Financial advisors serve as the gurus that guide their clients – many who have no financial background – when making investments and putting together portfolios. However, clients and prospects don’t just want to hand their money to an advisor – they want to understand what’s going on, what the numbers show, and what the plans are for their investments. In order to adapt to clients’ evolving needs and wants, advisors must seek to add value and improve efficiency wherever possible – automating routine tasks, improving communication, and providing easy-to-understand charts and reports for clients are some methods advisors have adopted.
Kendrick pointed out that even if a client doesn’t have financial training, they understand dollar figures and the risk that is involved in a serious shift in the market.
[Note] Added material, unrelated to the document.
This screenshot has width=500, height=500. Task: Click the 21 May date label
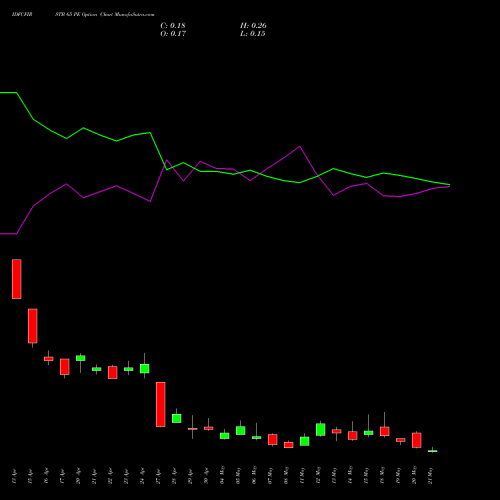pyautogui.click(x=430, y=476)
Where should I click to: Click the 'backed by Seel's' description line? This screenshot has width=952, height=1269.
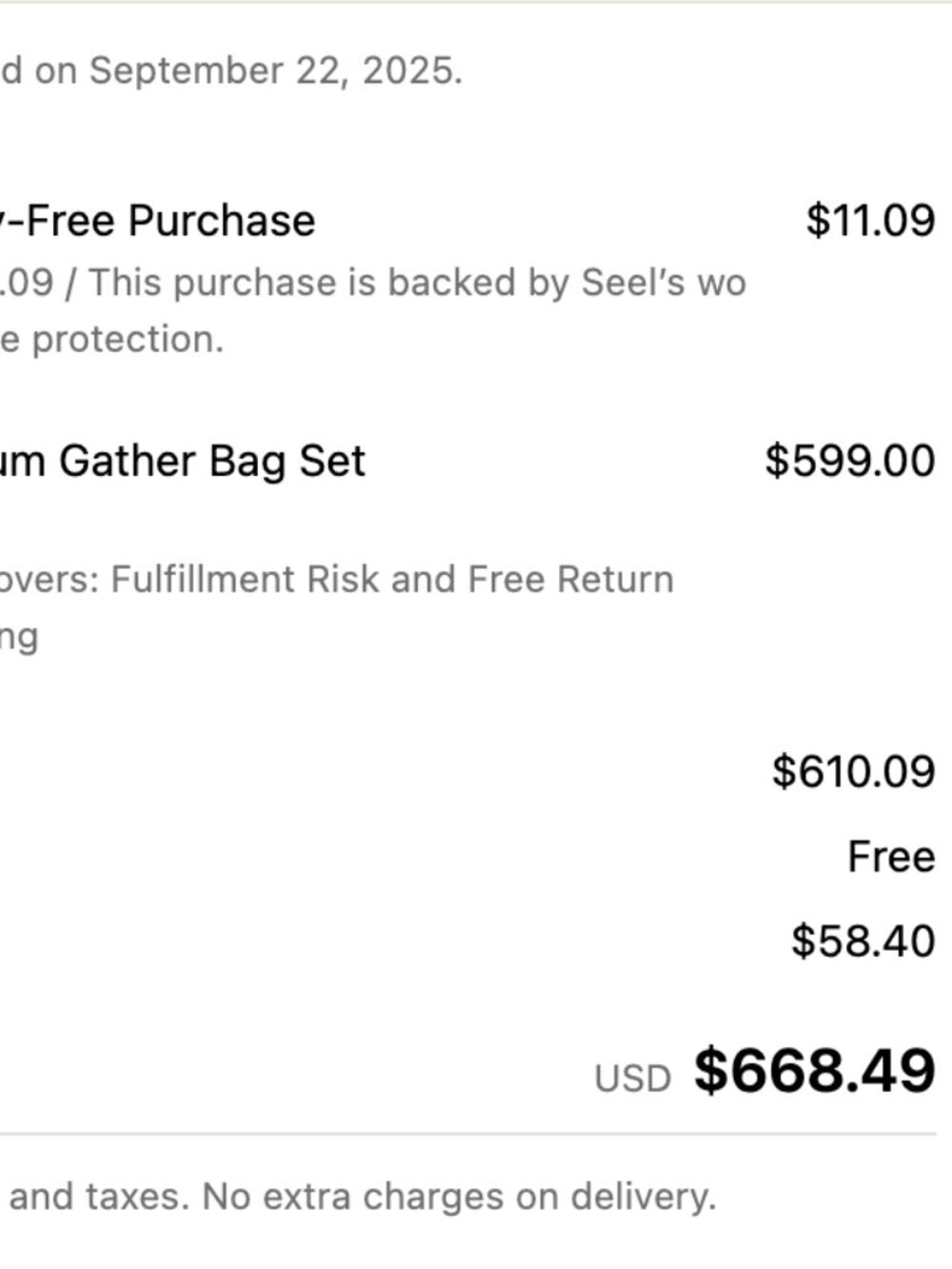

“If I went to a client and said, ‘Hey. By the way. Here’s how much your portfolio could lose if we have another crash like 2008,’ the client is going to understand that without knowing anything about finance. They either lived through it or knew somebody who did. They have a sense [of] how rare that event is, but also how much magnitude [it has].”
Additionally, Kendrick explained that factor analyses tends to resonate more with people than asset-class analyses do. By getting a client to think in terms of interest rates and “X” amount of dollars gained or lost, they can see the whole picture in just a few numbers instead of wading through spreadsheets and esoteric-looking reports (sometimes with hidden fees).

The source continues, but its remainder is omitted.